Sure there’s some novelty coming from it in scientific realms, but it’s largely useless to day to day life (only a truly lazy person can’t be bothered to phone call in their hair appointments).

Steve Bannon got all !! over data showing people that live by a church.... go to the church. Pretty sure that was already well known.

That’s the sort of “value” we’re achieving with all this big data. Obvious answers we’re already familiar with. Cause there are few interesting questions left to be asked about us in a context of “who are we in daily life.”


> onto either side of a hard drive

It seems in the experimental setup there was one speaker and it was physically isolated from the hdd.


This reminds me of a similar article many years ago about reading network packet content from the light of the led in network cards.

It is another example of how things are safer in practice than in theory. Entropy helps to keep things safe by introducing noise. All these measures are easier in a lab than in the wild.


I guess you might mean this paper which is very cool - http://applied-math.org/optical_tempest.pdf


I'm kind of surprised to learn this wasn't obvious or already known. People have been hacking old hard drives into crappy speakers for a long time there are countless examples of this on Youtube. Perhaps the most artistic is a rendition of Radio Head's, Big Ideas (Don't Get Any) played on a Sinclair ZX Spectrum attached to an array of hard drives. [0] I always just assumed that any thing that acts like a speaker could also be made to act like a Mic.

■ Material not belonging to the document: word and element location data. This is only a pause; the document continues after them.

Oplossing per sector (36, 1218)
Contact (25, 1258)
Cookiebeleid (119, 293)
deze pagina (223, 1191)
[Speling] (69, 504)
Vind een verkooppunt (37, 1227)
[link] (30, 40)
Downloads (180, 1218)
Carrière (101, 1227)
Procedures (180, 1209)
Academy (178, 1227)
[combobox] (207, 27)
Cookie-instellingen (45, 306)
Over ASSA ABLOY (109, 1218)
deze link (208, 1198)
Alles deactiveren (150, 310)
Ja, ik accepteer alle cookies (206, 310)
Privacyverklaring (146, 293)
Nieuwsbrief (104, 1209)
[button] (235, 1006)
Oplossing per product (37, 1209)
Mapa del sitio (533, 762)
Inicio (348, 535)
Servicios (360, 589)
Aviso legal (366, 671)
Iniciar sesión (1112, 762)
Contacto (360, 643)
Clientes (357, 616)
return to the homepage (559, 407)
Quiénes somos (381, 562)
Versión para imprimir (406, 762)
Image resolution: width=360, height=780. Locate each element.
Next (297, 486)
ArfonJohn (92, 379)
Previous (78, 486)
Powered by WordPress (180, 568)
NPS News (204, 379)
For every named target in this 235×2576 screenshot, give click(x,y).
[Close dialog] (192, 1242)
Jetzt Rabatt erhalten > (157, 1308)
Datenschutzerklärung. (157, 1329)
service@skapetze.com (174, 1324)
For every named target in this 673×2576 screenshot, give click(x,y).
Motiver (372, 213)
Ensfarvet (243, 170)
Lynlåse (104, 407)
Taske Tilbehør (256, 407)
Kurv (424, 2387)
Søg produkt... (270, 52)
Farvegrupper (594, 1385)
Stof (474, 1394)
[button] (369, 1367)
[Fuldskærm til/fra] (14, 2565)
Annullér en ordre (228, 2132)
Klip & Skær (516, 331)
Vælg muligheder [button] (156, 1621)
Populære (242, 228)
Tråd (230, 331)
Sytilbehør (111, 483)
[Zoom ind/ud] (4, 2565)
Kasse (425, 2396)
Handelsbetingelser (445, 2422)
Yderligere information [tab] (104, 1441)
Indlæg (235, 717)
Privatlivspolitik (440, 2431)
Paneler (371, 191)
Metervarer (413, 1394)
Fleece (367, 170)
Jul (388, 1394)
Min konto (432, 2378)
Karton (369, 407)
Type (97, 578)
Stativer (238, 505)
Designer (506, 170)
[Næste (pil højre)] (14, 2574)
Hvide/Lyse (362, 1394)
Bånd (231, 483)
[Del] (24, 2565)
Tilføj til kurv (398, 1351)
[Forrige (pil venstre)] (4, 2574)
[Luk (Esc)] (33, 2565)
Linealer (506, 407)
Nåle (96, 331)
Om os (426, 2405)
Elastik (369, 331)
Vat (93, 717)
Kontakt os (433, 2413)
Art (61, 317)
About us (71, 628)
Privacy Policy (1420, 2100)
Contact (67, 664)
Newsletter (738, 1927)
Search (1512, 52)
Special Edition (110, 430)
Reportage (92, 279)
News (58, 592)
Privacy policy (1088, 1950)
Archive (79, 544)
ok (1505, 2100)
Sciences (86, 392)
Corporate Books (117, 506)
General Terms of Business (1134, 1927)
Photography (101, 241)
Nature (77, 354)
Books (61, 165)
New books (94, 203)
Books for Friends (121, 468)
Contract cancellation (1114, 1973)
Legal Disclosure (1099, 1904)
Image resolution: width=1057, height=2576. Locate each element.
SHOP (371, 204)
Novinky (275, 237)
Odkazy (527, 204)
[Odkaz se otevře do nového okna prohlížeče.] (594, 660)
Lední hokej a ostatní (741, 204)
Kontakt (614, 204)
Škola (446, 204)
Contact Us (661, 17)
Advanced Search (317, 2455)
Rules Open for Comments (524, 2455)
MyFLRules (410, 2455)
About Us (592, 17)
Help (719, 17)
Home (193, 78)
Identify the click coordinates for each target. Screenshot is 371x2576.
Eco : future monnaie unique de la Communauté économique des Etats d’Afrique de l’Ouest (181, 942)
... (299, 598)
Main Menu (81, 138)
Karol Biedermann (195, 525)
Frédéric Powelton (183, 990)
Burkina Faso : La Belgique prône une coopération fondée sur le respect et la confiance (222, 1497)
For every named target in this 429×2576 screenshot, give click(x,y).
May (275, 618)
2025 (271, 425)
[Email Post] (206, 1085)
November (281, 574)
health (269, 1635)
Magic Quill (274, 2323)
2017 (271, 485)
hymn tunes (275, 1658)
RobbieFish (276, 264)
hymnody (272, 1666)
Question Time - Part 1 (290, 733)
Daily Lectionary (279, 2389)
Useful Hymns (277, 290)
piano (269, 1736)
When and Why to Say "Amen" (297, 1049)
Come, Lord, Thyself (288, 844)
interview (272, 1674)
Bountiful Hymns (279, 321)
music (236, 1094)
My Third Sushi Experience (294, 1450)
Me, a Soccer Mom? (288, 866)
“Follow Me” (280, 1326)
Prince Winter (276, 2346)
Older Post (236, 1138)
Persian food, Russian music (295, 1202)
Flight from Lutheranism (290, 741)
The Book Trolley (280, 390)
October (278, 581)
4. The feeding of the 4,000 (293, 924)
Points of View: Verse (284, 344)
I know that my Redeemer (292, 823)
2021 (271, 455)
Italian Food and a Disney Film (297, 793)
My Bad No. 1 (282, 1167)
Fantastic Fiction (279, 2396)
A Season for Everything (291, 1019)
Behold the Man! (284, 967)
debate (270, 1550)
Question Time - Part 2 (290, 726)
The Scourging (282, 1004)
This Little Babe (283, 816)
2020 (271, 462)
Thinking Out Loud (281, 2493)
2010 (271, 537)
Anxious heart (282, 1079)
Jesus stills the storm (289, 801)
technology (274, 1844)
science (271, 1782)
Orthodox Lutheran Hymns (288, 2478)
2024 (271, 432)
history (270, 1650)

[0] https://vimeo.com/1109226


There's also the interesting talk on it here - https://www.youtube.com/watch?v=EvoOP6iKYMQ


Only slightly tangential but every time I see another story about a new way to conduct surveillance I can't help wondering if Rockwell had seen the future and was trying to warn us with his song "I feel like someone is watching me."

https://youtu.be/7YvAYIJSSZY



A stretch, yes. But gone from "ludicrous & delusional" to "proof of concept".

Now apply government intelligence service funding, plus no limiting accountability, plus motivation/target.



i think the other direction it would work too - generating HDD head movements in a way to encode info in the resulting noise - taken together with the OP it means that one can cross the air gap in both directions (the Cuban sounds look more and more like an electronic attack with humans being just an unfortunate collateral). Similar things can probably be done with the CPU/case fans - thus for example a "bad" motherboard can talk and listen to the world.


generating HDD head movements in a way to encode info in the resulting noise

That's not so interesting, as anyone who has used a machine with an audible hard drive knows --- you can tell whether the system is idle, working, or doing something strange ("I'm not doing anything that would write to the disk, why is it still grinding?") just by the sound.


you can encode it into a normally working mode - say by slightly varying timings of head movements during legit disk ops, kind of frequency coding.


That would be an interesting advancement.


Their setup it's arguably contrived. HHD is in an external enclosure with a fan. While they turn the fan too max power in an attempt to get a more typical or "worst case" setup, it seems to me that is far from a common setup of a hard drive inside a computer chassis with associated mounting hardware between the HHD and source of speech.